Data Model

In HBase, data is stored in tables, which have rows and columns. This is a terminology overlap with relational databases (RDBMSs), but this is not a helpful analogy. Instead, it can be helpful to think of an HBase table as a multi-dimensional map.

HBase Data Model Terminology

Table: An HBase table consists of multiple rows.
Row: A row in HBase consists of a row key and one or more columns with values associated with them. Rows are sorted alphabetically by the row key as they are stored. For this reason, the design of the row key is very important. The goal is to store data in such a way that related rows are near each other. A common row key pattern is a website domain. If your row keys are domains, you should probably store them in reverse (org.apache.www, org.apache.mail, org.apache.jira). This way, all of the Apache domains are near each other in the table, rather than being spread out based on the first letter of the subdomain.
Column: A column in HBase consists of a column family and a column qualifier, which are delimited by a : (colon) character.
Column Family: Column families physically colocate a set of columns and their values, often for performance reasons. Each column family has a set of storage properties, such as whether its values should be cached in memory, how its data is compressed or its row keys are encoded, and others. Each row in a table has the same column families, though a given row might not store anything in a given column family.
Column Qualifier: A column qualifier is added to a column family to provide the index for a given piece of data. Given a column family content, a column qualifier might be content:html, and another might be content:pdf. Though column families are fixed at table creation, column qualifiers are mutable and may differ greatly between rows.
Cell: A cell is a combination of row, column family, and column qualifier, and contains a value and a timestamp, which represents the value’s version.
Timestamp: A timestamp is written alongside each value, and is the identifier for a given version of a value. By default, the timestamp represents the time on the RegionServer when the data was written, but you can specify a different timestamp value when you put data into the cell.

Conceptual View

You can read a very understandable explanation of the HBase data model in the blog post Understanding HBase and BigTable by Jim R. Wilson. Another good explanation is available in the PDF Introduction to Basic Schema Design by Amandeep Khurana.

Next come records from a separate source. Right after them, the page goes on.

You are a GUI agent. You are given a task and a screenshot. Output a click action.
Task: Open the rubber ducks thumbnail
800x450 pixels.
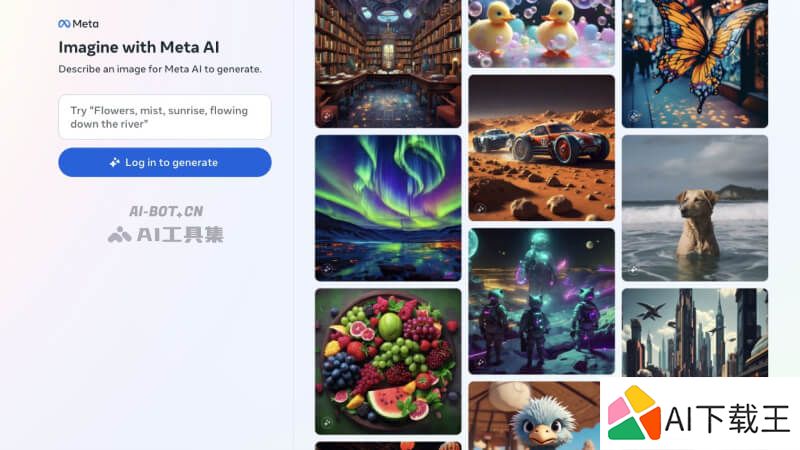point(541,33)
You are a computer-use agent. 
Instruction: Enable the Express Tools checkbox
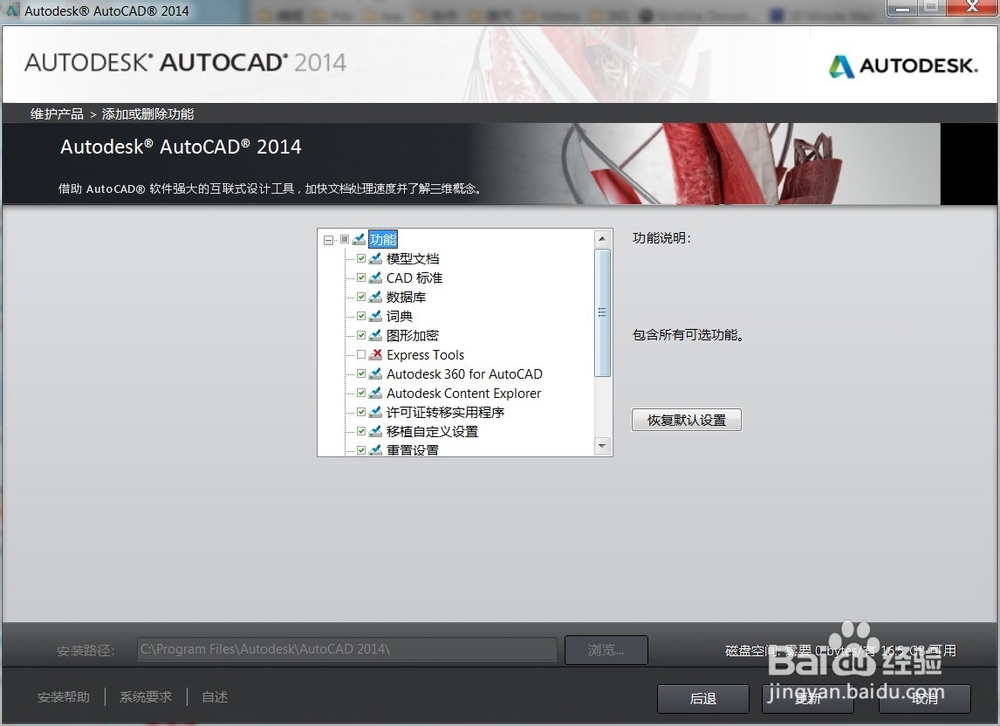pyautogui.click(x=361, y=354)
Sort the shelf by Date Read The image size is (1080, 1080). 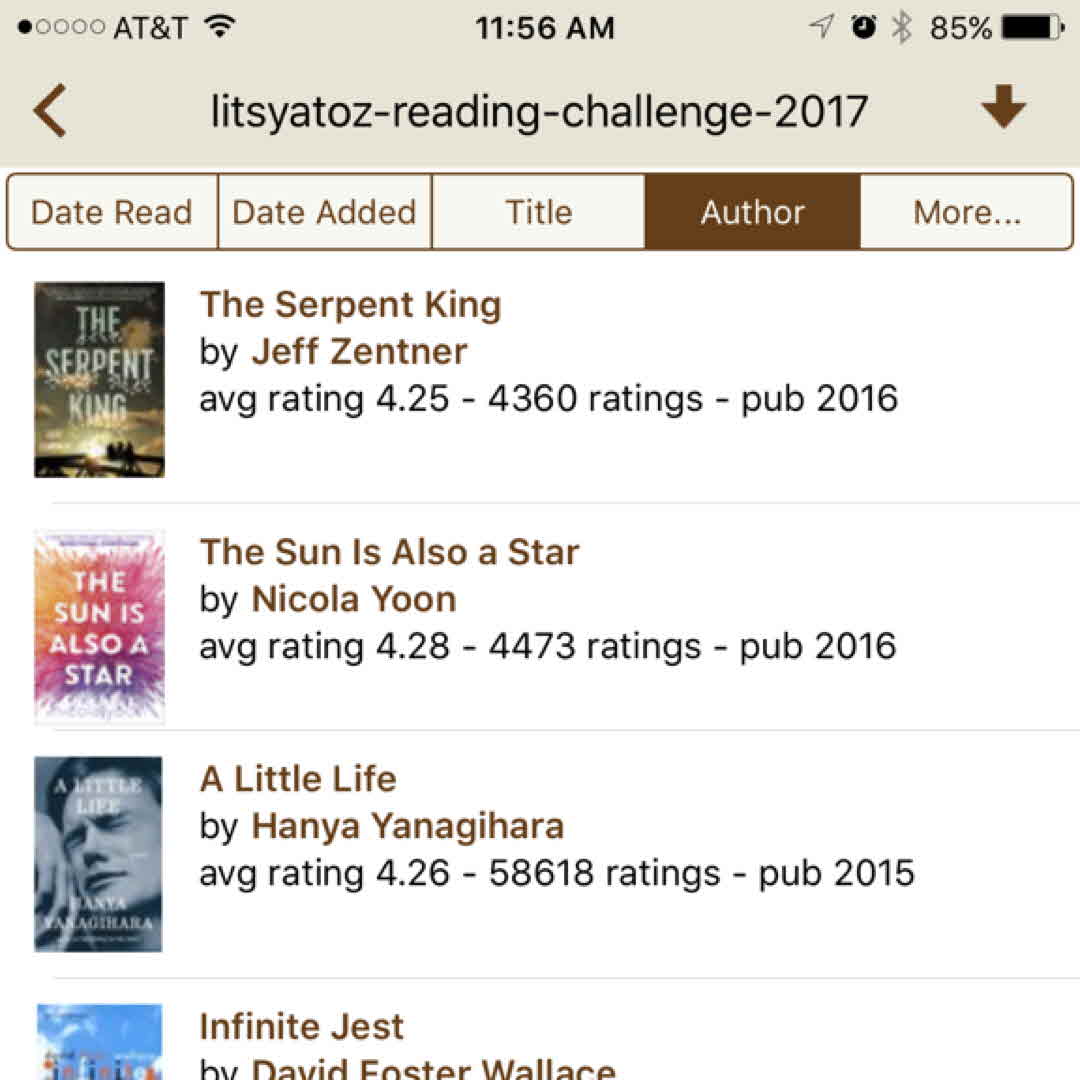(x=112, y=212)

It may help to read different perspectives to get a solid understanding of HBase schema design. The linked articles cover the same ground as the information in this section.

The following example is a slightly modified form of the one on page 2 of the BigTable paper. There is a table called webtable that contains two rows (com.cnn.www and com.example.www) and three column families named contents, anchor, and people. In this example, for the first row (com.cnn.www), anchor contains two columns (anchor:cssnsi.com, anchor:my.look.ca) and contents contains one column (contents:html). This example contains 5 versions of the row with the row key com.cnn.www, and one version of the row with the row key com.example.www. The contents:html column qualifier contains the entire HTML of a given website. Qualifiers of the anchor column family each contain the external site which links to the site represented by the row, along with the text it used in the anchor of its link. The people column family represents people associated with the site.

Note	Column Names By convention, a column name is made of its column family prefix and a qualifier. For example, the column contents:html is made up of the column family `contents` and the `html` qualifier. The colon character (`:`) delimits the column family from the column family qualifier.

Table 1. Table `webtable`
Row Key	Time Stamp	ColumnFamily `contents`	ColumnFamily `anchor`
"com.cnn.www"	t9		anchor:cnnsi.com = "CNN"
"com.cnn.www"	t8		anchor:my.look.ca = "CNN.com"
"com.cnn.www"	t6	contents:html = "<html>…"
"com.cnn.www"	t5	contents:html = "<html>…"
"com.cnn.www"	t3	contents:html = "<html>…"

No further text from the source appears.